**Extrait du texte:**
On lui a donné de très épaisses ailes pour voler plus haut, aller très loin et supplanter ses ennemies. On lui a fait de trop longues dents pour croquer le plus aisément du monde, ceux qui se poseraient en travers de son chemin. On lui a fabriqué de trop grosses pattes pour écraser les petites gens sans défense. On n’a pas omis de lui planter de gros et grands yeux pour voir et apercevoir dans le lointain ce qui n’est pas visible. On lui a bombé le front pour protéger ses yeux sortis de leurs orbites. On lui a même posé sur la nuque des yeux de lynx.
Une personne dénaturée et cruelle. Le parfait monstre. Celui que le philosophe américain Noël Caroll définit comme étant un être qui suscite le dégoût et la peur. Dans une transposition symétrique, on pourrait retrouver Ibrahim Cissé dit Bacongo face à ce monstre évoqué ci-avant. Si l’on s’en tient bien sûr à la présentation que font de lui les populations ivoiriennes. L’homme, adossé au parti au pouvoir et investi des pouvoirs d’un monstre, détruit tout sur son passage. Il ne rechigne devant rien, même pas devant des femmes en pleurs avec enfants sous les bras. Il fonce comme un bélier.
Le ministre-gouverneur du district autonome d’Abidjan a vraiment tout du monstre. Certes, les populations ressentent de la peur à l’évocation de son nom mais en même temps, elles sont quelque peu fascinées par ses caractéristiques. Un homme qui peut casser un quartier loti et viabilisé, des mosquées et des églises, qui peut raser des domiciles pendant que leurs occupants sont en plein dans le sommeil, aiguillonne forcément la curiosité. Et Bacongo éveille la curiosité. Si certains entendent le rencontrer pour lui dire vertement ce qu’ils pensent de sa « bravoure », d’autres par contre sont curieux de savoir ce qui se passe dans la tête de l’ancien maire de Koumassi.

**Entrées fournies:**
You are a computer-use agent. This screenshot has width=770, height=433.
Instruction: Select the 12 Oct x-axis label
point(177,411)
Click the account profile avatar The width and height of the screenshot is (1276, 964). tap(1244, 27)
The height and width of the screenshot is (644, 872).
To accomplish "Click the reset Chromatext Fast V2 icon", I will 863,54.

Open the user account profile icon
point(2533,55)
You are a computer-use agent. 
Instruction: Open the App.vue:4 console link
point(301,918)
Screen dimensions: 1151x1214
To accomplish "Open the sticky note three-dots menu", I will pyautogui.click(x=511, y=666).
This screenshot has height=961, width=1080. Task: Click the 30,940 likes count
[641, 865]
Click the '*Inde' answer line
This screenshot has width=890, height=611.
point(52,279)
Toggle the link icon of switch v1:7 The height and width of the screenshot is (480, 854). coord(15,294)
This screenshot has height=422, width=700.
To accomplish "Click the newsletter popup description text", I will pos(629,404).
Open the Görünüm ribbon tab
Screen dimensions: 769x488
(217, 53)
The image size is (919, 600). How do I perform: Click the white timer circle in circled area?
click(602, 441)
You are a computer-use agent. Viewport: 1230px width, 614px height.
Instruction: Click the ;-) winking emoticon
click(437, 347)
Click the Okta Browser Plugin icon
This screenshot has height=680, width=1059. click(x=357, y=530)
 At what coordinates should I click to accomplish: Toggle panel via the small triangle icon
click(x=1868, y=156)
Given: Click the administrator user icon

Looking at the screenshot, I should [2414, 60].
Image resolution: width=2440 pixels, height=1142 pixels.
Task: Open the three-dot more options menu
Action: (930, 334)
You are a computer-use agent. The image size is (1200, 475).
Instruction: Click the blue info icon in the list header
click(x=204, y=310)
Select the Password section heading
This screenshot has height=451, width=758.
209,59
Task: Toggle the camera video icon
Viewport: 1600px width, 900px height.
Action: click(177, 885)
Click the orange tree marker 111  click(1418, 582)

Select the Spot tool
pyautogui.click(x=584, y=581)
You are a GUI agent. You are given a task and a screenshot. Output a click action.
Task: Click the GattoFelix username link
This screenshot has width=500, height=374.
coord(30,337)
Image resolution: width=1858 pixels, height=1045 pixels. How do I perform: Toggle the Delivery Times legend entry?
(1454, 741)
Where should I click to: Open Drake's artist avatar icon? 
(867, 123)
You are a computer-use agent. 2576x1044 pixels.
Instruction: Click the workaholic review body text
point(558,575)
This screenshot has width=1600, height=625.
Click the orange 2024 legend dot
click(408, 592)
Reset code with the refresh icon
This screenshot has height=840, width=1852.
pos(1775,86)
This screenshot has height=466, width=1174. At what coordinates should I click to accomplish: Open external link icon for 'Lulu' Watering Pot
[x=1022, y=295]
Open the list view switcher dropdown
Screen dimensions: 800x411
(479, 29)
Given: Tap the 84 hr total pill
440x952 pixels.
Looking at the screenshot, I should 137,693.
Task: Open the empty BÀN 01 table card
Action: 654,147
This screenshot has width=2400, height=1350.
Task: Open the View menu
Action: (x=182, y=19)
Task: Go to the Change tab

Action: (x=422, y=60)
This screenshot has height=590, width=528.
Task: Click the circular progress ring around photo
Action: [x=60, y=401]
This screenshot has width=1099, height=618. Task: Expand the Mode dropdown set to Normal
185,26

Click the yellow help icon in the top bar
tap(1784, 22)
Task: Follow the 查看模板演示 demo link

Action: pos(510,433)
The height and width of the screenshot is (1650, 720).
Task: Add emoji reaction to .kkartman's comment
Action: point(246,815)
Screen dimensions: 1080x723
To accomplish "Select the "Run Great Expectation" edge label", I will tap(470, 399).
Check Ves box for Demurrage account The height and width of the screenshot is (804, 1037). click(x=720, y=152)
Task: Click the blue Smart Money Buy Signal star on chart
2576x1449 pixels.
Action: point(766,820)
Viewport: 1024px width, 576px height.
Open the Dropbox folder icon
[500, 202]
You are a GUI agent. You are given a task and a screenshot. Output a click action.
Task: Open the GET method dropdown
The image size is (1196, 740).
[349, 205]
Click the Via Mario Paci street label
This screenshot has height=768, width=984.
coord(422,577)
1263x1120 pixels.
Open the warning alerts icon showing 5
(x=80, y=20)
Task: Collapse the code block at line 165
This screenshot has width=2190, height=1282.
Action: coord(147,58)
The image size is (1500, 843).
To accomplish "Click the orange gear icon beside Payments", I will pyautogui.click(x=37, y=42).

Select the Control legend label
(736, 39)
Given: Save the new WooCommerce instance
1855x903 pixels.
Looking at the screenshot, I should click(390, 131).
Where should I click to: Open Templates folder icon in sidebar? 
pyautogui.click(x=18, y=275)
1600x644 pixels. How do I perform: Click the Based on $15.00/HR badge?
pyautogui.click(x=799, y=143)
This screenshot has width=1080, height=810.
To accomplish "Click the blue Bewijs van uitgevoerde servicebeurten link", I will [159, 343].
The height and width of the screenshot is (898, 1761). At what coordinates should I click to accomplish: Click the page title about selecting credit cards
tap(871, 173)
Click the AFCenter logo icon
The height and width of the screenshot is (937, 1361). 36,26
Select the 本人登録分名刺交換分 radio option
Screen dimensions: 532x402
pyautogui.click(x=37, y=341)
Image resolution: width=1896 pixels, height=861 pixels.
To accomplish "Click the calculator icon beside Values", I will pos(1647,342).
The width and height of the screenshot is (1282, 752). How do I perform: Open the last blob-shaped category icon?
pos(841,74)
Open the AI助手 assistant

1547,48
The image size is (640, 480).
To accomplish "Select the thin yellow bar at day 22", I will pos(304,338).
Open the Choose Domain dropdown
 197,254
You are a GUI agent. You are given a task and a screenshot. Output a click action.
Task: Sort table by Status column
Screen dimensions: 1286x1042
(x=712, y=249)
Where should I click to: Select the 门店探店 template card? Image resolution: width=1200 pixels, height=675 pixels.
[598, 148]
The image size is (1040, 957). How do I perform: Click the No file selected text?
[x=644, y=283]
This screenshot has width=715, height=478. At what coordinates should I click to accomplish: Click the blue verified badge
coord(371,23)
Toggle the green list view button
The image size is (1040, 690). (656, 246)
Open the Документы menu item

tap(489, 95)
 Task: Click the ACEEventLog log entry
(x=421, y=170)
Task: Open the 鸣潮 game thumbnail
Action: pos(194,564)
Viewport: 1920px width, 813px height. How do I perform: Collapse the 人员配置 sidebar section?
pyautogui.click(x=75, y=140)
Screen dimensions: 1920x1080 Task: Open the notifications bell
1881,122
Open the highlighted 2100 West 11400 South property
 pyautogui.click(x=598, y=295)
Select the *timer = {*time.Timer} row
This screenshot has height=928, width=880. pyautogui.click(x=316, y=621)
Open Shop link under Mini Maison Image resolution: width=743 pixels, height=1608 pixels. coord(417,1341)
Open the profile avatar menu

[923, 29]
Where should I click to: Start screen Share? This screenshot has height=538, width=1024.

**Travail demandé:** Reproduisez sans rien changer le passage du texte sur Bacongo qui va de « Une personne dénaturée » jusqu'à « comme un bélier. ». Ces entrées proviennent d'une autre source.

**Réponse:**
Une personne dénaturée et cruelle. Le parfait monstre. Celui que le philosophe américain Noël Caroll définit comme étant un être qui suscite le dégoût et la peur. Dans une transposition symétrique, on pourrait retrouver Ibrahim Cissé dit Bacongo face à ce monstre évoqué ci-avant. Si l’on s’en tient bien sûr à la présentation que font de lui les populations ivoiriennes. L’homme, adossé au parti au pouvoir et investi des pouvoirs d’un monstre, détruit tout sur son passage. Il ne rechigne devant rien, même pas devant des femmes en pleurs avec enfants sous les bras. Il fonce comme un bélier.